- Genre: Documentary
- Directed by: Eddie Schmidt
- Starring: Chelsea Handler
- Country of origin: United States
- Original language: English
- No. of seasons: 1
- No. of episodes: 4

Production
- Running time: 62–74 minutes

Original release
- Network: Netflix
- Release: January 23, 2016

= Chelsea Does =

2016 American TV series

Chelsea Does is an American television documentary series first released on Netflix on January 23, 2016. The episodes follow comedian Chelsea Handler as she explores different subjects. Most of the episodes include discussions between Handler and her friends (often fellow comedians), family, and psychologists about the topic at hand. Handler also travels for the show visiting destinations relevant to the topic.

==Episodes==
===Season 1 (2016)===

| No. | Title | Directed by | Original release date |
| 1 | "Chelsea Does Marriage" | Eddie Schmidt | January 23, 2016 |
Handler talks with her family and friends (including Jason Biggs and Mary McCormack) about how her views on marriage have changed during her life and also interviews a number of married couples, professionals who work with marriage (e.g. wedding planners, marriage counselors, matchmakers), and kids about marriage.
| 2 | "Chelsea Does Silicon Valley" | Eddie Schmidt | January 23, 2016 |
Handler confronts her own issues with technology in a trip to Silicon Valley to pitch an app, code with kids, discuss the role of technology on modern life with friends (including Leah Remini and Khloé Kardashian), and dissect tech's effects on our brains.

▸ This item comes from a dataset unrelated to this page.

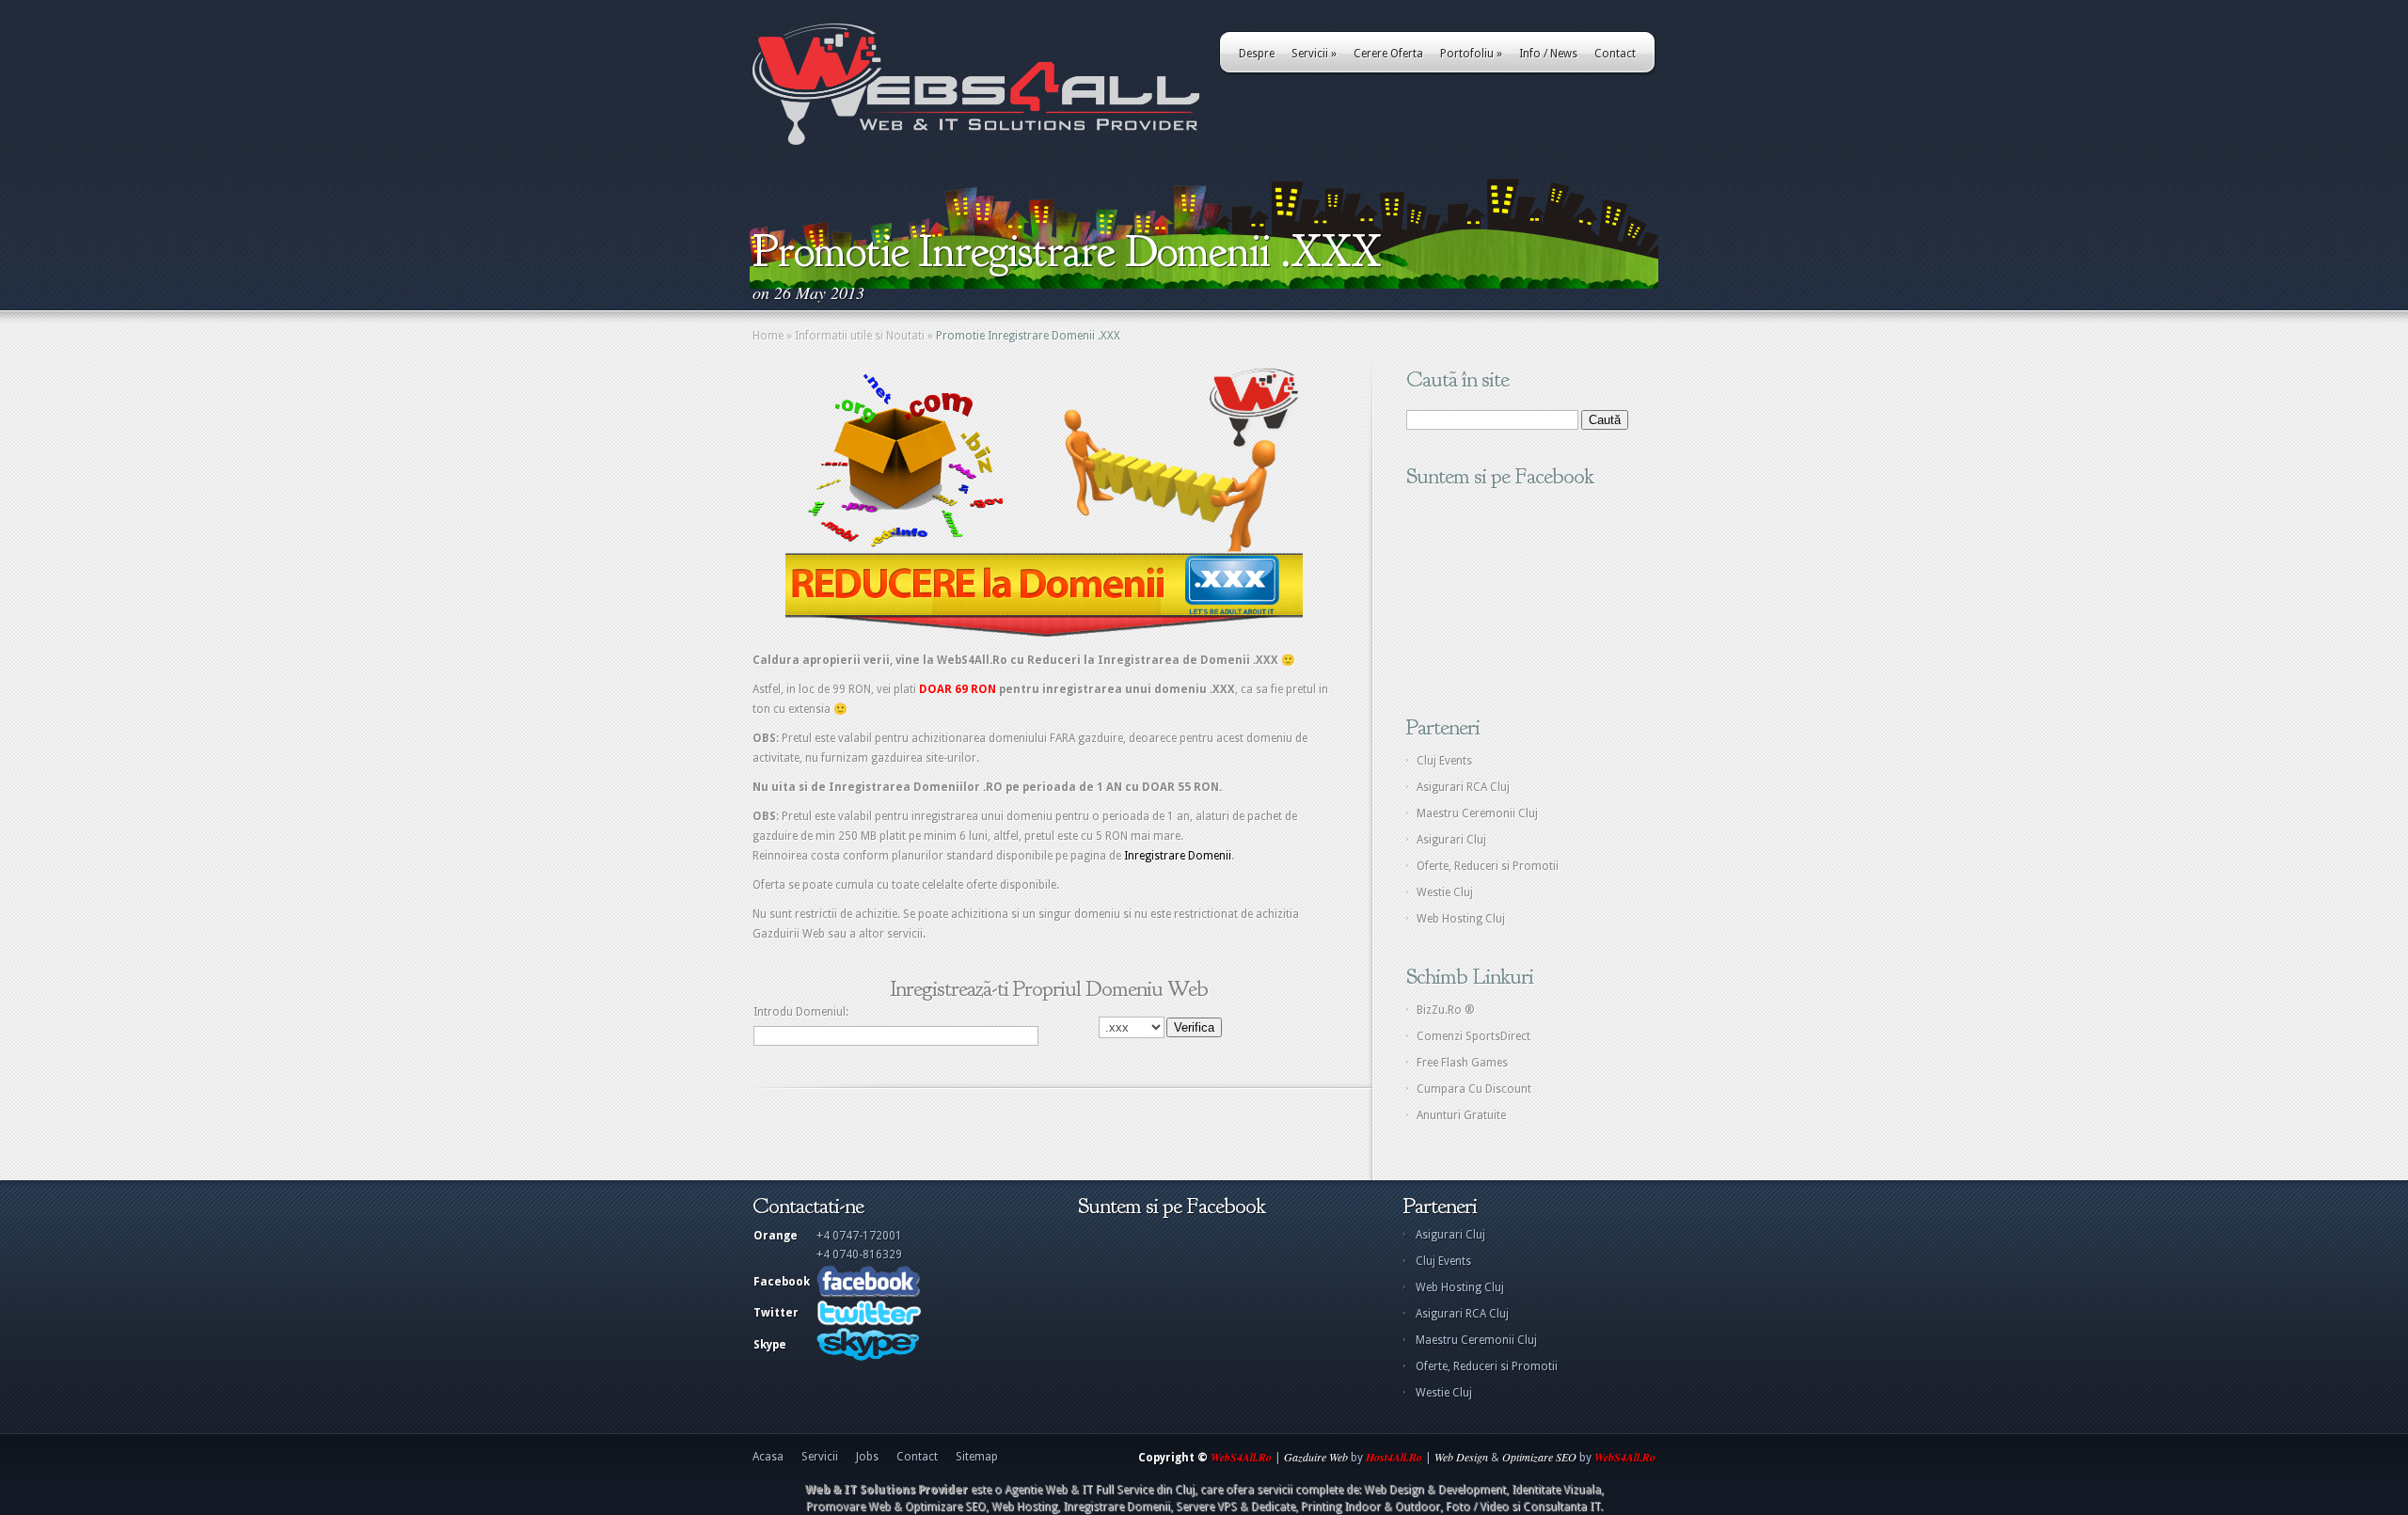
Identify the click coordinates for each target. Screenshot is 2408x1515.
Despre (1257, 53)
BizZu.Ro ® (1446, 1010)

She also talks with Netflix CEO Reed Hastings and other people who work in Silicon Valley.
| 3 | "Chelsea Does Racism" | Eddie Schmidt | January 23, 2016 |
Handler talks with fellow comedians (including Margaret Cho, Aasif Mandvi, and Michael McDonald) about racism and racial humor in the United States, visits a former plantation, and explores some of Los Angeles' ethnic neighborhoods with Loni Love. She speaks with Al Sharpton to talk about race and race relations, and meets with a group of people representing several civil rights organizations to talk about the boundaries of racial humor. She also speaks with Matthew Heimbach about the rise of white-nationalism.
| 4 | "Chelsea Does Drugs" | Eddie Schmidt | January 23, 2016 |
Handler has an edible pot dinner with a group of fellow comedians (including Josh Wolf and Fortune Feimster), talks to former drug addicts about their experiences, and experiments with Adderall and Ambien under the supervision of her friend who studies neuroscience. She then travels with two of her friends to Peru to try ayahuasca.